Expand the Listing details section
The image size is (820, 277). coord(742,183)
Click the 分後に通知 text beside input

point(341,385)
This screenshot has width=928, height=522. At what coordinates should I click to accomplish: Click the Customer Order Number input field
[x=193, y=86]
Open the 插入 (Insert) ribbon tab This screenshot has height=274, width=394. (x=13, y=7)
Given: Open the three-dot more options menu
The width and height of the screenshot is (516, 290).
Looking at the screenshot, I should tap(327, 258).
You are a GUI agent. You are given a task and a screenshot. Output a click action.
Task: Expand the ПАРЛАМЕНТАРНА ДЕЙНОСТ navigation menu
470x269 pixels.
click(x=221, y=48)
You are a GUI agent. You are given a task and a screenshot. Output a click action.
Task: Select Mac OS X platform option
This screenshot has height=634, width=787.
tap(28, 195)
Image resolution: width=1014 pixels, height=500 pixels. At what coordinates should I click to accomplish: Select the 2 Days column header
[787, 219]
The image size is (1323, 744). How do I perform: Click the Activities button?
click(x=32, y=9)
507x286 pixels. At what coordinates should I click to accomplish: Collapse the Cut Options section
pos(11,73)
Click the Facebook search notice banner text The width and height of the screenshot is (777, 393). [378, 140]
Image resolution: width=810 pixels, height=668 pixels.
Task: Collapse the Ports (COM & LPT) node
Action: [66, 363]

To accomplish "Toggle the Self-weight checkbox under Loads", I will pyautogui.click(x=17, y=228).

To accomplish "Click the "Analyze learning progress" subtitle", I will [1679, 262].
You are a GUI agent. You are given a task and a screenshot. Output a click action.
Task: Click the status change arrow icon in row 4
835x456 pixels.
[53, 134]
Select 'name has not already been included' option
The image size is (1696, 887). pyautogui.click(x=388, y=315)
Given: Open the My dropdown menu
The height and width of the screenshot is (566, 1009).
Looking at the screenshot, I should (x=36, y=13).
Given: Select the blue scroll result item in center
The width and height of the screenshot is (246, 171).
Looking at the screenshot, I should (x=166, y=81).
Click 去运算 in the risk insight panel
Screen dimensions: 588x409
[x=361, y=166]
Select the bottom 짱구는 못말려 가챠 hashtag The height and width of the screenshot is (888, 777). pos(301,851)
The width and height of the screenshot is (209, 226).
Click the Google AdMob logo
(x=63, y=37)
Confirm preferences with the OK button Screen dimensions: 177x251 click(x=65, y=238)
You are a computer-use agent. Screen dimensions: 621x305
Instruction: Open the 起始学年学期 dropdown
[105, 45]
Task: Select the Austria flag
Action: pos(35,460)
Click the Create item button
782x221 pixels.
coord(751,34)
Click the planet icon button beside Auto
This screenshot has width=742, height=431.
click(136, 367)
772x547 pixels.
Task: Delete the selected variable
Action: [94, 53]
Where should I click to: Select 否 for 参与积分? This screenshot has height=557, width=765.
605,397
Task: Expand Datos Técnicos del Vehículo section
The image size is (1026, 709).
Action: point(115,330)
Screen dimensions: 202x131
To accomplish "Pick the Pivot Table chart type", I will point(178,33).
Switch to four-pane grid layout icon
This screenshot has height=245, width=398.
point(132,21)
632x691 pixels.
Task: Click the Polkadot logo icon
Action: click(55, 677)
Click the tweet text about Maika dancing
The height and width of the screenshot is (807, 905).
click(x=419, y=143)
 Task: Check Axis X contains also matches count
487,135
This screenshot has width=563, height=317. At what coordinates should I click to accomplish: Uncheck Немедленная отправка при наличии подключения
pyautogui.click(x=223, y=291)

---

Output the material verbatim, including every line.

Expand the Listing details section
The image size is (820, 277). coord(742,183)
Click the 分後に通知 text beside input

point(341,385)
This screenshot has width=928, height=522. At what coordinates should I click to accomplish: Click the Customer Order Number input field
[x=193, y=86]
Open the 插入 (Insert) ribbon tab This screenshot has height=274, width=394. (x=13, y=7)
Given: Open the three-dot more options menu
The width and height of the screenshot is (516, 290).
Looking at the screenshot, I should tap(327, 258).
You are a GUI agent. You are given a task and a screenshot. Output a click action.
Task: Expand the ПАРЛАМЕНТАРНА ДЕЙНОСТ navigation menu
470x269 pixels.
click(x=221, y=48)
You are a GUI agent. You are given a task and a screenshot. Output a click action.
Task: Select Mac OS X platform option
This screenshot has height=634, width=787.
tap(28, 195)
Image resolution: width=1014 pixels, height=500 pixels. At what coordinates should I click to accomplish: Select the 2 Days column header
[787, 219]
The image size is (1323, 744). How do I perform: Click the Activities button?
click(x=32, y=9)
507x286 pixels. At what coordinates should I click to accomplish: Collapse the Cut Options section
pos(11,73)
Click the Facebook search notice banner text The width and height of the screenshot is (777, 393). [378, 140]
Image resolution: width=810 pixels, height=668 pixels.
Task: Collapse the Ports (COM & LPT) node
Action: [66, 363]

To accomplish "Toggle the Self-weight checkbox under Loads", I will pyautogui.click(x=17, y=228).

To accomplish "Click the "Analyze learning progress" subtitle", I will [1679, 262].
You are a GUI agent. You are given a task and a screenshot. Output a click action.
Task: Click the status change arrow icon in row 4
835x456 pixels.
[53, 134]
Select 'name has not already been included' option
The image size is (1696, 887). pyautogui.click(x=388, y=315)
Given: Open the My dropdown menu
The height and width of the screenshot is (566, 1009).
Looking at the screenshot, I should (x=36, y=13).
Given: Select the blue scroll result item in center
The width and height of the screenshot is (246, 171).
Looking at the screenshot, I should (x=166, y=81).
Click 去运算 in the risk insight panel
Screen dimensions: 588x409
[x=361, y=166]
Select the bottom 짱구는 못말려 가챠 hashtag The height and width of the screenshot is (888, 777). pos(301,851)
The width and height of the screenshot is (209, 226).
Click the Google AdMob logo
(x=63, y=37)
Confirm preferences with the OK button Screen dimensions: 177x251 click(x=65, y=238)
You are a computer-use agent. Screen dimensions: 621x305
Instruction: Open the 起始学年学期 dropdown
[105, 45]
Task: Select the Austria flag
Action: pos(35,460)
Click the Create item button
782x221 pixels.
coord(751,34)
Click the planet icon button beside Auto
This screenshot has width=742, height=431.
click(136, 367)
772x547 pixels.
Task: Delete the selected variable
Action: [94, 53]
Where should I click to: Select 否 for 参与积分? This screenshot has height=557, width=765.
605,397
Task: Expand Datos Técnicos del Vehículo section
The image size is (1026, 709).
Action: point(115,330)
Screen dimensions: 202x131
To accomplish "Pick the Pivot Table chart type", I will point(178,33).
Switch to four-pane grid layout icon
This screenshot has height=245, width=398.
point(132,21)
632x691 pixels.
Task: Click the Polkadot logo icon
Action: click(55, 677)
Click the tweet text about Maika dancing
The height and width of the screenshot is (807, 905).
click(x=419, y=143)
 Task: Check Axis X contains also matches count
487,135
This screenshot has width=563, height=317. At what coordinates should I click to accomplish: Uncheck Немедленная отправка при наличии подключения
pyautogui.click(x=223, y=291)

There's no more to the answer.